Target position records:
=-=-=-=-=
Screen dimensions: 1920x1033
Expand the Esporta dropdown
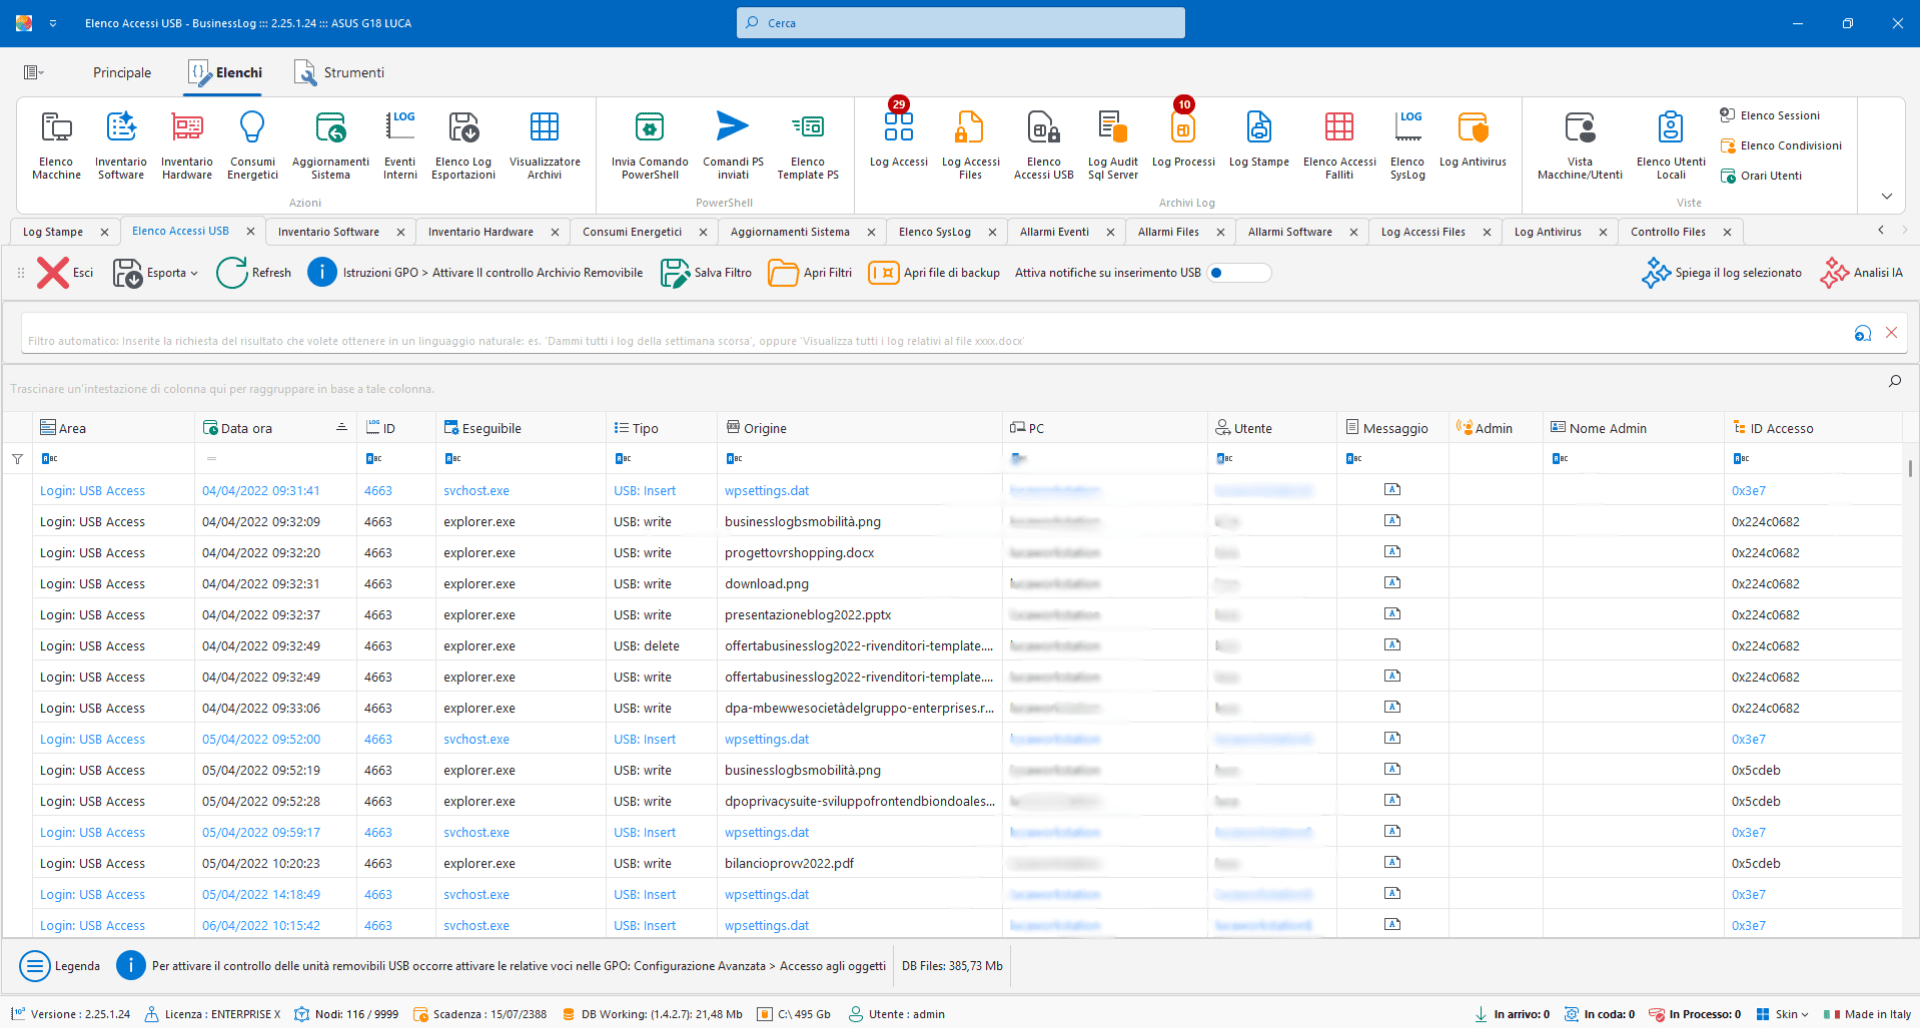point(194,273)
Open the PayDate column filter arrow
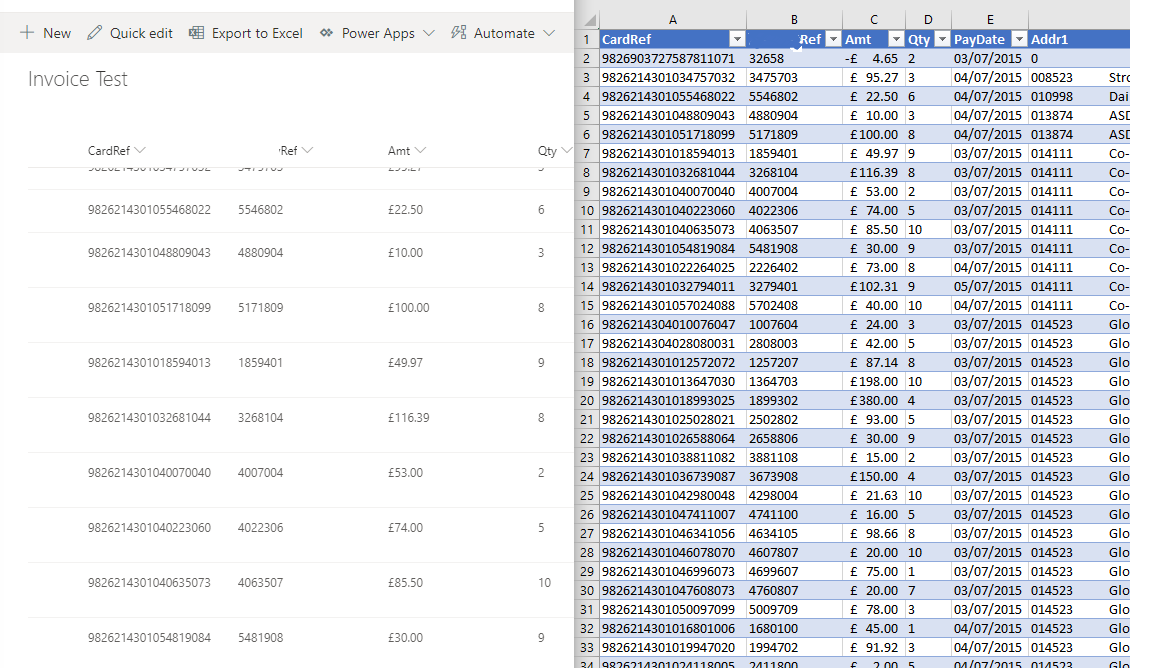This screenshot has width=1152, height=668. pyautogui.click(x=1021, y=39)
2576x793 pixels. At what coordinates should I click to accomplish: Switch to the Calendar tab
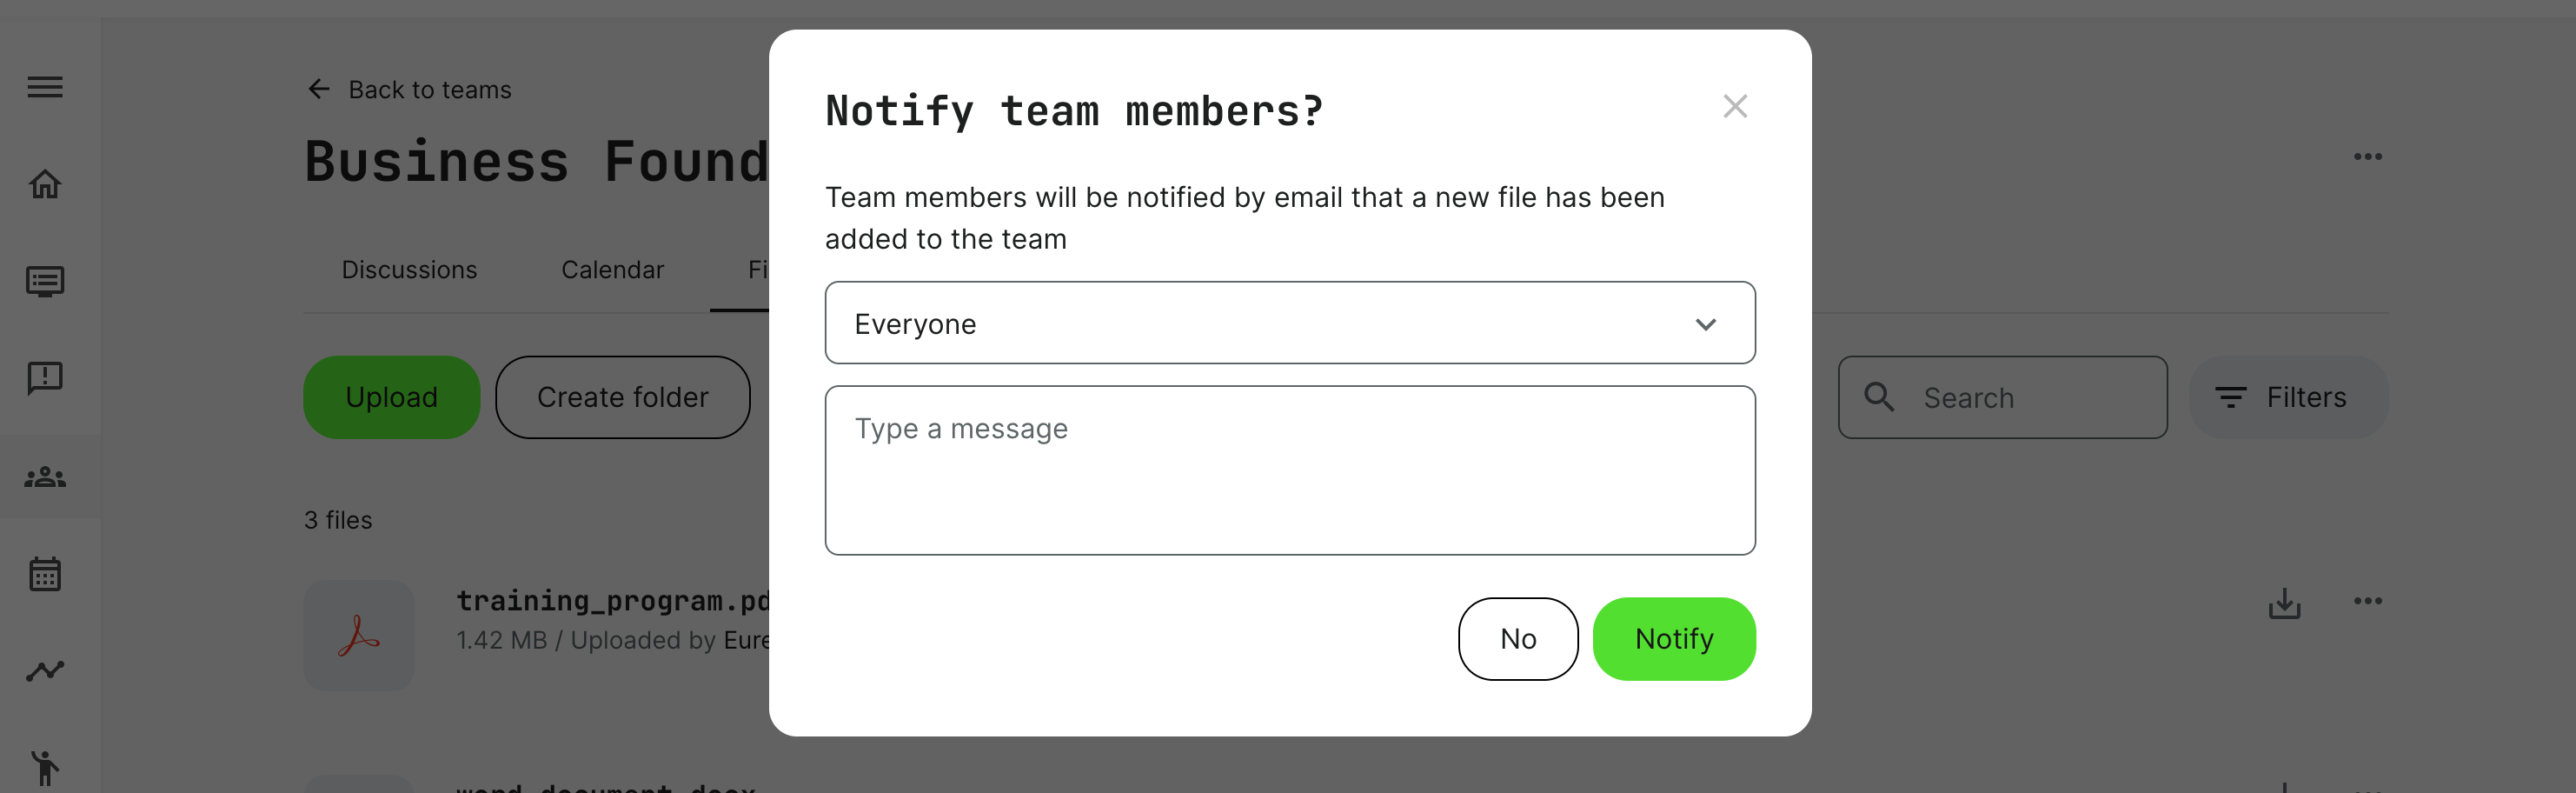(612, 270)
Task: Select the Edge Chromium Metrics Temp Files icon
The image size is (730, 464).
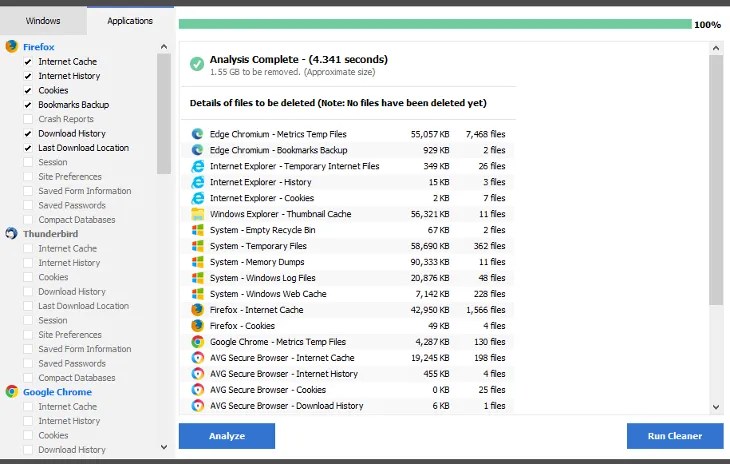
=-=-=-=-=
EXERCISE: Swap "Calendar" for "Schedule" and rewrite the lines from the one with "2576x793 pixels. At" through the last line, changing nothing else and omitting the pictures.

FULL SOLUTION:
2576x793 pixels. At what coordinates should I click to accomplish: Switch to the Schedule tab
(612, 270)
Task: Select the Edge Chromium Metrics Temp Files icon
The image size is (730, 464).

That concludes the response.